- [Problem to work on]
Go through the records below and return each line that has "computer" in it.

Stored entries
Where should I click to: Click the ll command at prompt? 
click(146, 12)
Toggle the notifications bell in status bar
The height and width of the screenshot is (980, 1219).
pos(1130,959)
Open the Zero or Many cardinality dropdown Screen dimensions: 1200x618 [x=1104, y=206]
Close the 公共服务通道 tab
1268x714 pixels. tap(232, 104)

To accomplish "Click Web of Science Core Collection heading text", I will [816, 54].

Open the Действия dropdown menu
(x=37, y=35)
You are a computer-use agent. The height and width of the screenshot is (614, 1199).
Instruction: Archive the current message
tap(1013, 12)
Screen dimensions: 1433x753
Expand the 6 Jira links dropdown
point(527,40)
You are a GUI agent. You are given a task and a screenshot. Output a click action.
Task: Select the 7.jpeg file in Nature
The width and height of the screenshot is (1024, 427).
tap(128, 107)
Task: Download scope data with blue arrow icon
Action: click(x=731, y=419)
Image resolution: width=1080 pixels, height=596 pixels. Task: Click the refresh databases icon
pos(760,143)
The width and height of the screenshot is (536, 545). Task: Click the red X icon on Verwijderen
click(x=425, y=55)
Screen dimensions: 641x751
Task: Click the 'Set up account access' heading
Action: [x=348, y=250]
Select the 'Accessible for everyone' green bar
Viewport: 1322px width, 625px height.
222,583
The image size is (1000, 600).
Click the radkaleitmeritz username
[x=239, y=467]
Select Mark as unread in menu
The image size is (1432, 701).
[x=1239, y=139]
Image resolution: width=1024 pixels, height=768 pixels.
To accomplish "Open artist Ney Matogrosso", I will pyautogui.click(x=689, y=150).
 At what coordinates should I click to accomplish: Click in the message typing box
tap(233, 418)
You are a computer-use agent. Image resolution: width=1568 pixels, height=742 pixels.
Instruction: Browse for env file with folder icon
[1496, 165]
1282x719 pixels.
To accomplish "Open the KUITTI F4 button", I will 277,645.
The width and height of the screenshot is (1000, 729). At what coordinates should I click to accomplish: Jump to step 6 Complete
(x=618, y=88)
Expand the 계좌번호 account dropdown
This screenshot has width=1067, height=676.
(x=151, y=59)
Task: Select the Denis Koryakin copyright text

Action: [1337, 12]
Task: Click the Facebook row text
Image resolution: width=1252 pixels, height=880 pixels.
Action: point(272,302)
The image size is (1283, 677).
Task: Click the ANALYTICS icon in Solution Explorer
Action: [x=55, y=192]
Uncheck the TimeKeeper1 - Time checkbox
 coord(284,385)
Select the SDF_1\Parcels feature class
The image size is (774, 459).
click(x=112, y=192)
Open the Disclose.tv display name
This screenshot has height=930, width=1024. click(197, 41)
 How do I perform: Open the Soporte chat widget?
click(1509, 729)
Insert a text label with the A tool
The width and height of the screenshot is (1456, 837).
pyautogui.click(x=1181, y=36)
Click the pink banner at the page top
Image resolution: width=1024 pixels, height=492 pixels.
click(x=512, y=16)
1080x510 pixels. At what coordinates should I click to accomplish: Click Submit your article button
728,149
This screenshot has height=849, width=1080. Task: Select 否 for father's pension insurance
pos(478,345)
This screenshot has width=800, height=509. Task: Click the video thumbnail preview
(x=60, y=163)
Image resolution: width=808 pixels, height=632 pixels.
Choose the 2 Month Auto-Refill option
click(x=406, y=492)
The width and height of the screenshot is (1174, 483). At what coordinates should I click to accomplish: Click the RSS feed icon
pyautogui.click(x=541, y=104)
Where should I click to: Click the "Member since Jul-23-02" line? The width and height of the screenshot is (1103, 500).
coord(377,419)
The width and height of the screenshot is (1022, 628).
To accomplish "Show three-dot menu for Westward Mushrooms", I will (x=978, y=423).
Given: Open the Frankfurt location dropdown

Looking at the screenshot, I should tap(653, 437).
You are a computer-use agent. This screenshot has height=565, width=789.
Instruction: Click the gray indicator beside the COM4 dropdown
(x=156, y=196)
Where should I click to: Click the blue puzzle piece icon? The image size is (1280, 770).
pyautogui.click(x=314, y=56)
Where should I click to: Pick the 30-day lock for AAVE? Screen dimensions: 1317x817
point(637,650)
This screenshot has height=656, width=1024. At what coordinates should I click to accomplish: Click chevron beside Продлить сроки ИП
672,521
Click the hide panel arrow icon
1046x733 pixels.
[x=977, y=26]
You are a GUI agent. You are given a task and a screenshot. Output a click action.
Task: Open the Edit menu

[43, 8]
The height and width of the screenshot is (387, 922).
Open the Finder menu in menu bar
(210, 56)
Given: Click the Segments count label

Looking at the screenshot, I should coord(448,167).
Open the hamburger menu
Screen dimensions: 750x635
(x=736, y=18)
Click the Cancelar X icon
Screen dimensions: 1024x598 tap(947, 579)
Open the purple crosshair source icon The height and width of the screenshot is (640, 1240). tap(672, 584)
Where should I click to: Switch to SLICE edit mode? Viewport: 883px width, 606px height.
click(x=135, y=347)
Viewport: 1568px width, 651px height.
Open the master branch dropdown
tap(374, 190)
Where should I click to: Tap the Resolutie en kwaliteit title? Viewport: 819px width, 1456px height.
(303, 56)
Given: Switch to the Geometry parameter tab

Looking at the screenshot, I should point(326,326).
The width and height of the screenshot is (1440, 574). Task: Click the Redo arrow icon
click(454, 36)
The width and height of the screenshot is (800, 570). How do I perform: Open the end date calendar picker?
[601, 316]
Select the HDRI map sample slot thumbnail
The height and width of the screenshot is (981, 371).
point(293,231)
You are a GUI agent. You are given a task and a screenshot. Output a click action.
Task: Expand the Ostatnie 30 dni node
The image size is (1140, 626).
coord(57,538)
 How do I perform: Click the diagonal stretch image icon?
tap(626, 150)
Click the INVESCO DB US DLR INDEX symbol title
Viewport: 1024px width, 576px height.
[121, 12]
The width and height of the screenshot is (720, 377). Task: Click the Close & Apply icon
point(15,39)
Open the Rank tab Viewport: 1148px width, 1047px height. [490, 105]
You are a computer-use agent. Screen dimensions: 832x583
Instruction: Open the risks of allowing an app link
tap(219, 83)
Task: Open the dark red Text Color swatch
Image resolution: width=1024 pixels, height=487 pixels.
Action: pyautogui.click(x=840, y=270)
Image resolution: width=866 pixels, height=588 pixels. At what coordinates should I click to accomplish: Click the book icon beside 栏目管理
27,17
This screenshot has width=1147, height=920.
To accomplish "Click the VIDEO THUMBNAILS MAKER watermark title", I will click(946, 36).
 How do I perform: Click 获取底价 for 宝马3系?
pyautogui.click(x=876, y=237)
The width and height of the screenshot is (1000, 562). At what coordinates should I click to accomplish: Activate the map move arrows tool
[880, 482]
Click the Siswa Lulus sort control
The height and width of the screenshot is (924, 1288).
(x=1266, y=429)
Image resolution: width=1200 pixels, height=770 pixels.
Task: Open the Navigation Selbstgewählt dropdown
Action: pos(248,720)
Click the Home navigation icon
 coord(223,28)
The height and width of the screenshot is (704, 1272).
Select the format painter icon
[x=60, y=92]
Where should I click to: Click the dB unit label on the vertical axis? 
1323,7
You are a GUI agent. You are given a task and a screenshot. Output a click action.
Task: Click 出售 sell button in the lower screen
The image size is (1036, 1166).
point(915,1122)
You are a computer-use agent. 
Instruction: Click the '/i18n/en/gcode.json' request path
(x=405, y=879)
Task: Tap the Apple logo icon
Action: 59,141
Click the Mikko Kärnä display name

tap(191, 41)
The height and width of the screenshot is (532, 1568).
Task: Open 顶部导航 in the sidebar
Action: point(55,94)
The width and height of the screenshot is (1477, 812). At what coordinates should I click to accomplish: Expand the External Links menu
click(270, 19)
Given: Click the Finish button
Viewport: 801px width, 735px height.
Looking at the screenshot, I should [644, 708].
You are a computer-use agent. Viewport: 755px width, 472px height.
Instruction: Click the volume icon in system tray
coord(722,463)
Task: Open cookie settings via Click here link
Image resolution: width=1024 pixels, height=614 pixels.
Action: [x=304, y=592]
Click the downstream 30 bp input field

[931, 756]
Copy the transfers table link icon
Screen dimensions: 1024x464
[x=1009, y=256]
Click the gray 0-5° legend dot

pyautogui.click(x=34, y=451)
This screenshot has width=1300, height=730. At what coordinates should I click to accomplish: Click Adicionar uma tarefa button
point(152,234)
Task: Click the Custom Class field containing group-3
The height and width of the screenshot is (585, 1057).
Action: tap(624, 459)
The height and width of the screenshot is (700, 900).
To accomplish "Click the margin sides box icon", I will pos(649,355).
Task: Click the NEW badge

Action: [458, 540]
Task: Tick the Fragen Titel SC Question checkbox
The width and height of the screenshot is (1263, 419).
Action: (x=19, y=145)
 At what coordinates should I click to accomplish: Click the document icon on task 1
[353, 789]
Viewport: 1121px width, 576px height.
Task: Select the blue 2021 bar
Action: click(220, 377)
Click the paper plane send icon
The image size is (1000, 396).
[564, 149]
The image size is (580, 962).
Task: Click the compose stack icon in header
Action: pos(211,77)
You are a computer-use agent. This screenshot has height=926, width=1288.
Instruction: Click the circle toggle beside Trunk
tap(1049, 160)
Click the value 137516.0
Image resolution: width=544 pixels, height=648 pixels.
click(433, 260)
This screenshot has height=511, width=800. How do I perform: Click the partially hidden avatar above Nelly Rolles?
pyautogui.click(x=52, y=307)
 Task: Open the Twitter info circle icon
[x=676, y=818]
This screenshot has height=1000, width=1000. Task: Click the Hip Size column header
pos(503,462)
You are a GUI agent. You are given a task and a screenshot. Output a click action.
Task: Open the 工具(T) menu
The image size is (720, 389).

- [Result for this task]
You are a computer-use agent. The height and width of the screenshot is (614, 1199).
You are a computer-use agent. Image resolution: width=1568 pixels, height=742 pixels.
You are a computer-use agent. This screenshot has height=565, width=789.
You are a computer-use agent. Screen dimensions: 832x583
You are a computer-use agent. 
You are a computer-use agent. Viewport: 755px width, 472px height.
You are a computer-use agent. This screenshot has height=926, width=1288.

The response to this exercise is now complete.